:: WORK INSTRUCTIONS ::
Every record shown below is to be output exactly.

:: TASK INPUTS ::
* * *

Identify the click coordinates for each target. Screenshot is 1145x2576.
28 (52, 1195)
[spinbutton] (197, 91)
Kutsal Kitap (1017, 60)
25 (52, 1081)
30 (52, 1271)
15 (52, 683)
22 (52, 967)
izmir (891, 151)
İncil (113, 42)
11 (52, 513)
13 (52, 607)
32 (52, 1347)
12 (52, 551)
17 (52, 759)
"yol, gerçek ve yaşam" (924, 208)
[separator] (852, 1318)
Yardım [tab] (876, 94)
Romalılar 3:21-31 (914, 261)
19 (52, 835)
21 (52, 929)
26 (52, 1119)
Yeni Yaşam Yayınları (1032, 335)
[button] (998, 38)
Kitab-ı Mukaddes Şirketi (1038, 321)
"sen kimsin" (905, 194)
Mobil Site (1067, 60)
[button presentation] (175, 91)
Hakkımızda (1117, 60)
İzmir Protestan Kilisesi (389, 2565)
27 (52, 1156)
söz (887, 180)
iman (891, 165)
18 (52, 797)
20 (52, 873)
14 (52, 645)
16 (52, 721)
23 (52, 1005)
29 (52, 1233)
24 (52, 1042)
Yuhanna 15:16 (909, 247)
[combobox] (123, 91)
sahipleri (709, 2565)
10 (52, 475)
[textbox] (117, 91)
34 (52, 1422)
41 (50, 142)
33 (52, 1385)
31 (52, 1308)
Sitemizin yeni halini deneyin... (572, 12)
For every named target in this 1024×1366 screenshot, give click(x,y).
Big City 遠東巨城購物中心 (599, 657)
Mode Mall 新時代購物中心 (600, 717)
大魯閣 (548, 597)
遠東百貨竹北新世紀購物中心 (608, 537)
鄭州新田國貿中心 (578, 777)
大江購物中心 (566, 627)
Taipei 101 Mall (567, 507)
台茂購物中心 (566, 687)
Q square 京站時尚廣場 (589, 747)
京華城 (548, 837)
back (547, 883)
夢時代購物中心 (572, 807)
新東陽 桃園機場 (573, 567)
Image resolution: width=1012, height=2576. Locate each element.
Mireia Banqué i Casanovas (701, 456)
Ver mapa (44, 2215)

* * *

:: TASK OUTPUT ::
Identify the click coordinates for each target. Screenshot is 1145x2576.
28 (52, 1195)
[spinbutton] (197, 91)
Kutsal Kitap (1017, 60)
25 (52, 1081)
30 (52, 1271)
15 (52, 683)
22 (52, 967)
izmir (891, 151)
İncil (113, 42)
11 (52, 513)
13 (52, 607)
32 (52, 1347)
12 (52, 551)
17 (52, 759)
"yol, gerçek ve yaşam" (924, 208)
[separator] (852, 1318)
Yardım [tab] (876, 94)
Romalılar 3:21-31 (914, 261)
19 (52, 835)
21 (52, 929)
26 (52, 1119)
Yeni Yaşam Yayınları (1032, 335)
[button] (998, 38)
Kitab-ı Mukaddes Şirketi (1038, 321)
"sen kimsin" (905, 194)
Mobil Site (1067, 60)
[button presentation] (175, 91)
Hakkımızda (1117, 60)
İzmir Protestan Kilisesi (389, 2565)
27 (52, 1156)
söz (887, 180)
iman (891, 165)
18 (52, 797)
20 (52, 873)
14 (52, 645)
16 (52, 721)
23 (52, 1005)
29 (52, 1233)
24 (52, 1042)
Yuhanna 15:16 (909, 247)
[combobox] (123, 91)
sahipleri (709, 2565)
10 (52, 475)
[textbox] (117, 91)
34 (52, 1422)
41 (50, 142)
33 (52, 1385)
31 (52, 1308)
Sitemizin yeni halini deneyin... (572, 12)
For every named target in this 1024×1366 screenshot, give click(x,y).
Big City 遠東巨城購物中心 (599, 657)
Mode Mall 新時代購物中心 (600, 717)
大魯閣 (548, 597)
遠東百貨竹北新世紀購物中心 (608, 537)
鄭州新田國貿中心 (578, 777)
大江購物中心 (566, 627)
Taipei 101 Mall (567, 507)
台茂購物中心 (566, 687)
Q square 京站時尚廣場 (589, 747)
京華城 (548, 837)
back (547, 883)
夢時代購物中心 (572, 807)
新東陽 桃園機場 (573, 567)
Image resolution: width=1012, height=2576. Locate each element.
Mireia Banqué i Casanovas (701, 456)
Ver mapa (44, 2215)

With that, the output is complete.